The TTC bus driver who ran a red light and nearly hit a pedestrian should be given another chance instead of being let go, the union representing the city's transit workers said.

Bob Kinnear, the president of ATU Local 113, said the unnamed driver, a single mother of two, is "deeply embarrassed by her error" and hopes TTC management will reconsider its decision of firing her.

"We believe that most people, if they knew the full circumstances of the incident would be willing to give this single mother of two a second chance, if not as a vehicle operator then in a non-vehicle job at the TTC," Kinnear said in a statement on Tuesday.

The driver was let go following a TTC investigation launched after a video of the incident surfaced online. The video, recorded from a witness's dashboard camera and then posted on YouTube, shows the bus running a red light at approximately 9:15 a.m. last Monday.

As it approaches the pedestrian crossing at Eglinton Avenue East and Ionview Road, the bus swerves into the centre lane to avoid hitting a person crossing the street.
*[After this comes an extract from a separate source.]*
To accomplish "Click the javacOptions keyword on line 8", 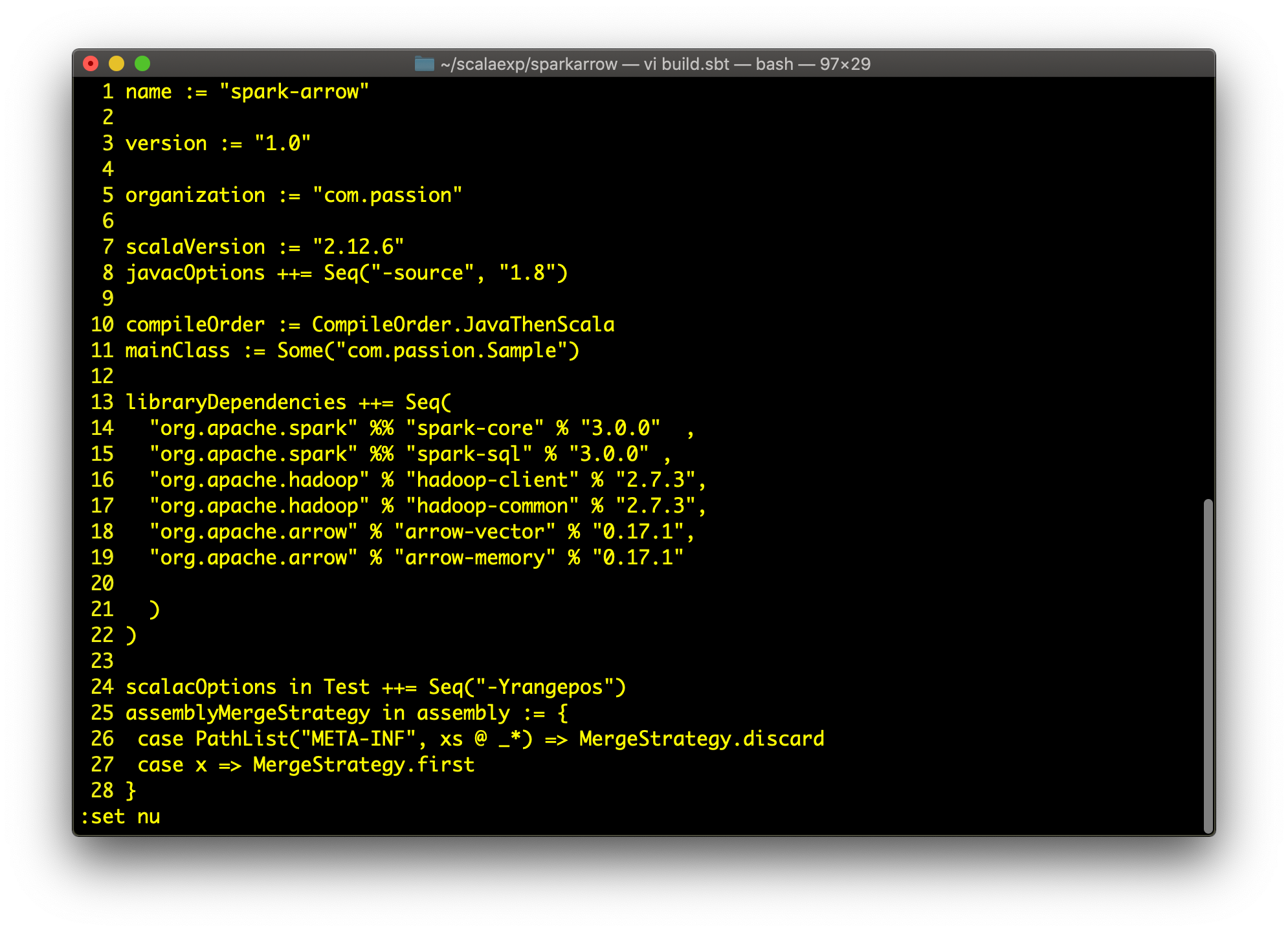I will click(195, 273).
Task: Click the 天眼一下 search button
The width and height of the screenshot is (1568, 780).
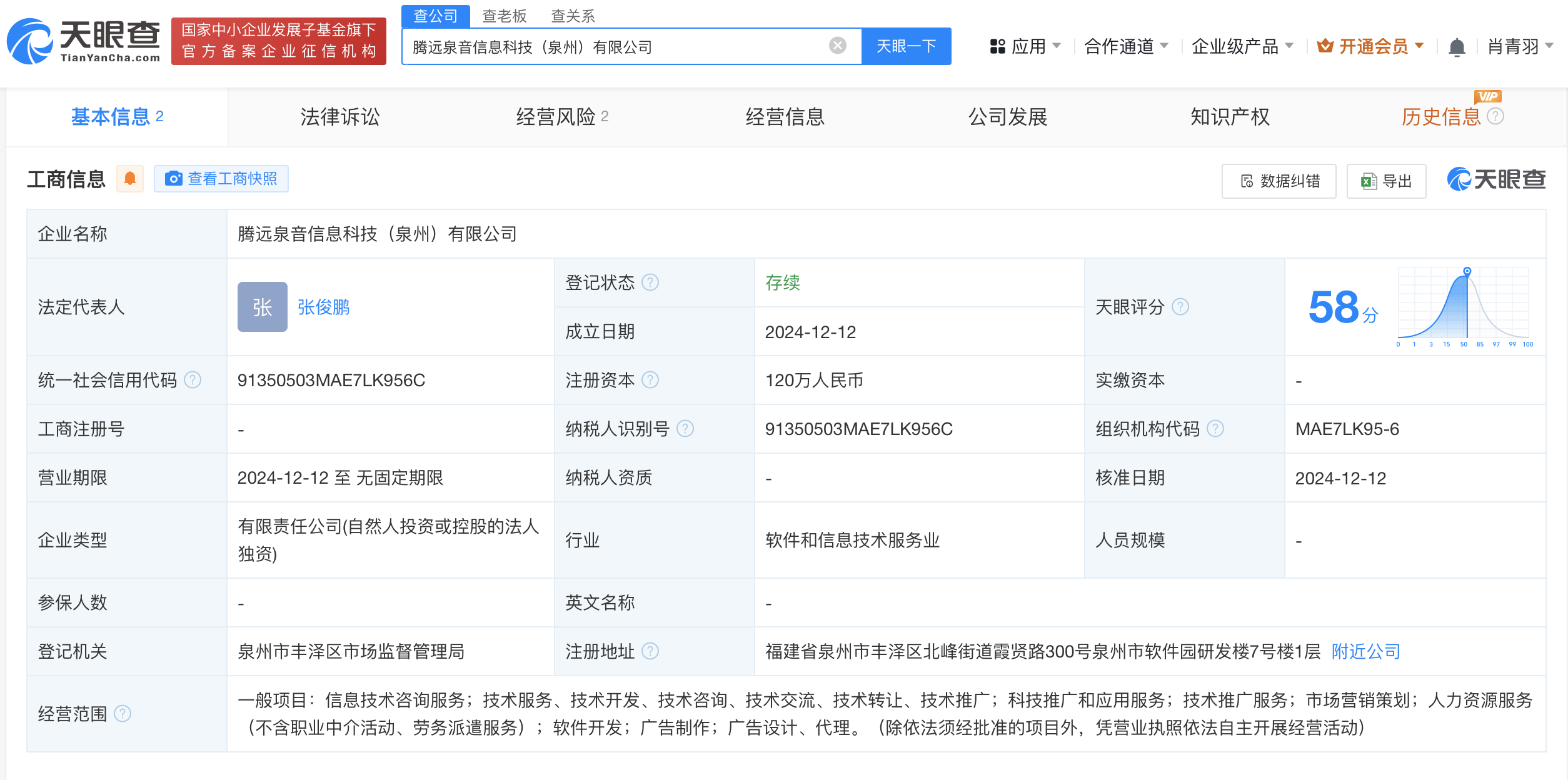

The bus driver has released an open letter to the TTC, saying she feels "absolutely awful about the incident."

"I am truly sorry from the bottom of my heart," she wrote. "This was an unacceptable lack of judgment on my part by not noticing the light."

In the letter, she explains that she had assumed the light was green, and hadn't realized it had changed because she was watching a bus stop for potential passengers.

She said she made a split decision to go straight through the red, because she thought her bus would block the intersection if she stopped.

She then sped up and swerved to avoid hitting the pedestrian who was starting to cross the street, she wrote.

"We all make errors while driving whether it's our own vehicles or someone else's. However, driving the bus we are always in the public eye and under scrutiny."

On Tuesday afternoon, TTC spokesperson Brad Ross said that he had not seen the letter, but the TTC considers the matter closed.